Prince Charles has used a keynote address to make an impassioned plea for Australian super funds to back his green finance initiative.
In a pre-recorded video for an Australian Institute of Superannuation Trustees conference in Adelaide on Tuesday, the Prince of Wales said climate risk was one the biggest issues facing responsible investors.
“I am, therefore, enormously encouraged to hear of the ambition of several Australian superannuation funds to achieve net-zero carbon emissions in their investment portfolios,” he said in the near 1000-word speech.
“They will be doing so in the best financial interests of their members, given the risks that global warming and climate change present to each fund’s long-term investment performance.”
In January, the heir apparent to the British throne launched his Terra Carta initiative, a charter aiming to put nature, people, and the planet at the heart of the financial sector.

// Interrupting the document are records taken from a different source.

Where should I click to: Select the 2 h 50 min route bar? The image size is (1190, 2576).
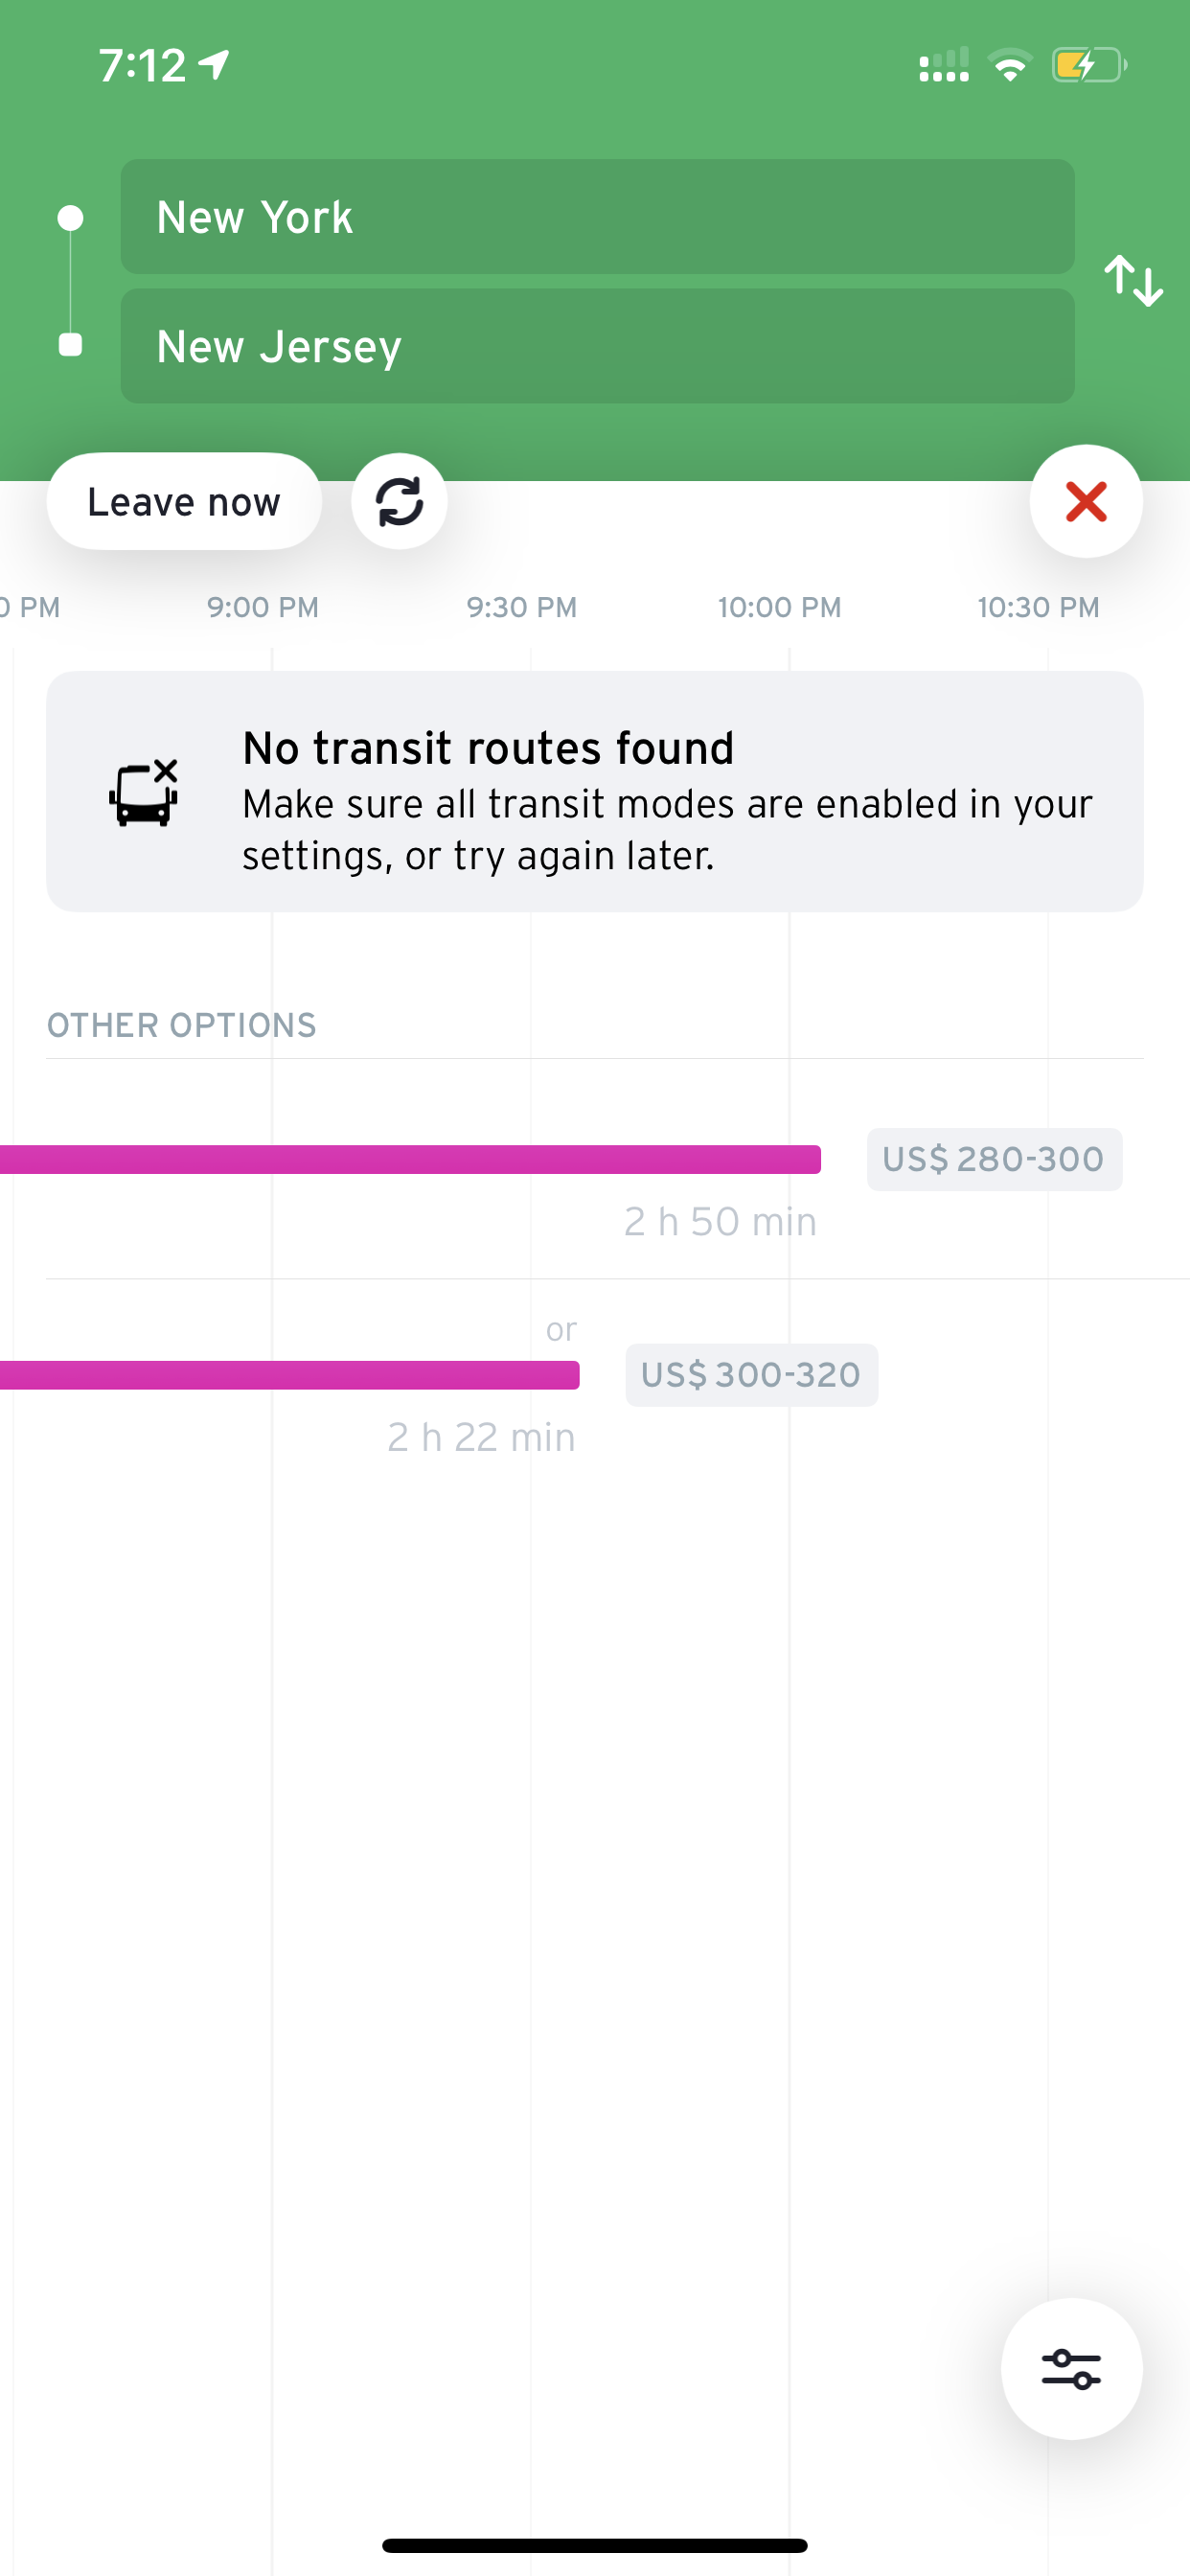[x=410, y=1159]
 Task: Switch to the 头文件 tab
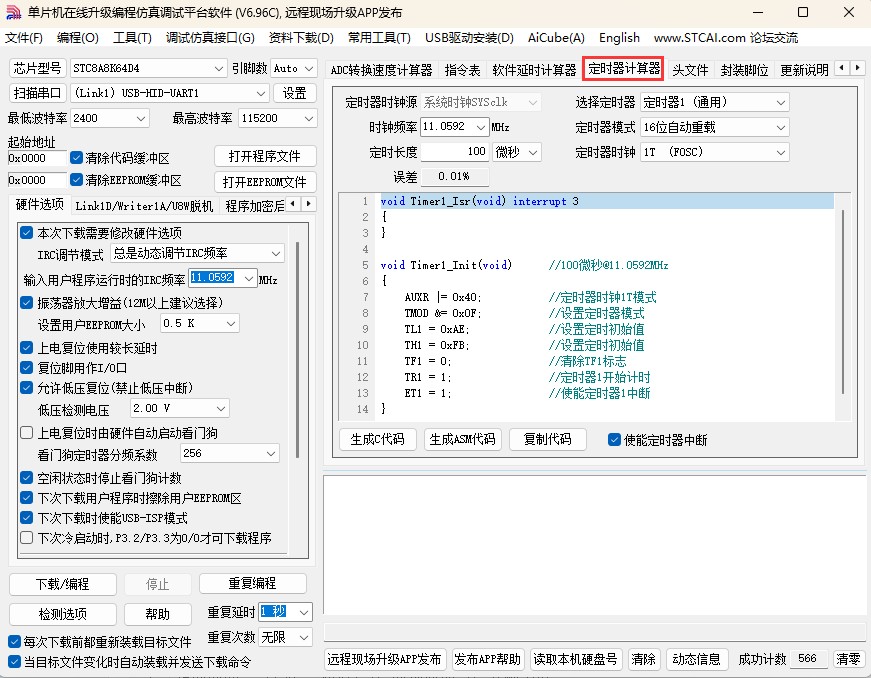pos(690,70)
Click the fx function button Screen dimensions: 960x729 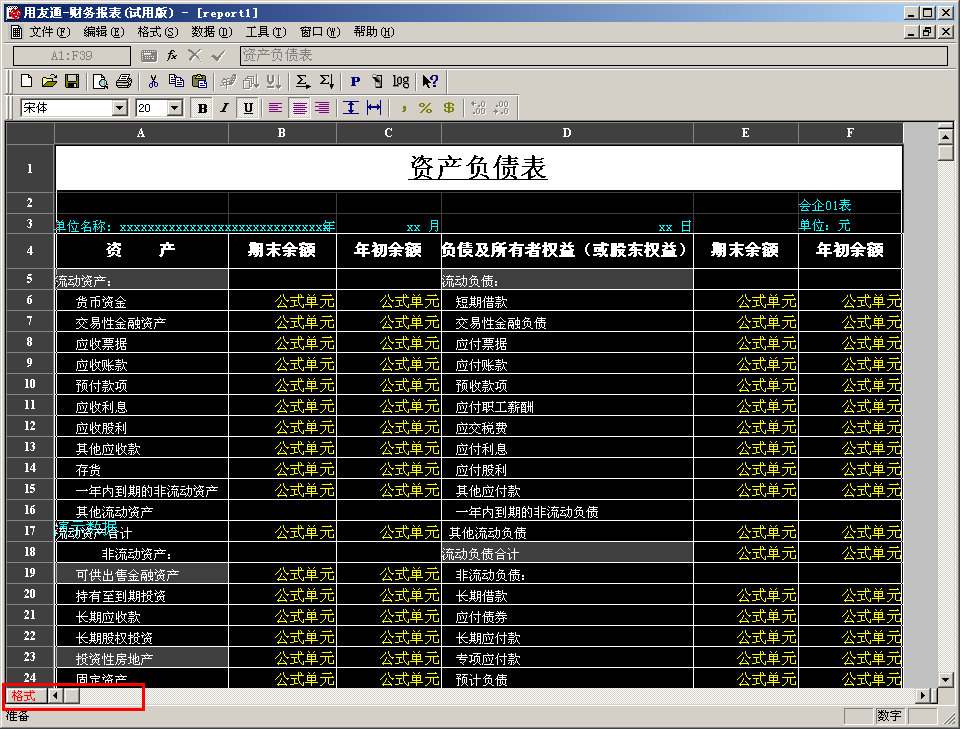[x=172, y=56]
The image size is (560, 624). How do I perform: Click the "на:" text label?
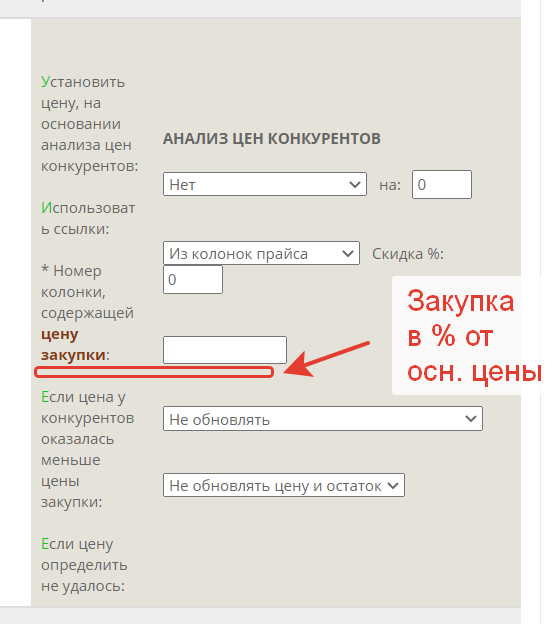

It contains ten articles and nearly 100 actions for signed up private-sector leaders to follow, ensuring their “investment and financial flows are consistent with a low carbon and nature-positive future”.
The 72-year-old hopes global financial institutions such as superannuation funds will unveil “roadmaps” to bring their portfolios more rapidly to net zero before November’s United Nations Climate Change Conference.
“There are trillions of dollars in sovereign wealth funds, pension funds, insurance and asset portfolios looking for investible projects that are genuinely sustainable, with good long-term value and strong rates of return,” he said.
The Terra Carta project, a homage to the historic 1215 Magna Carta of human rights, also set up an investment alliance aiming to raise $US10 billion ($A13 billion) in “impact-oriented, natural capital” by 2022.
The prince described Australian super funds as “pioneering leaders in social justice for older Australians” and said his initiative was an opportunity for them to advance their leadership on climate.
“After all, as this ghastly pandemic has shown us, human health, economic health and planetary health are fundamentally interconnected,” he said.
“Similarly, it has shown us that we are not safe until we are all safe – so now is the time for meaningful and urgent global action.”
The two-day conference also heard leadership and culture insights from former governor-general Sir Peter Cosgrove, and will continue on Wednesday.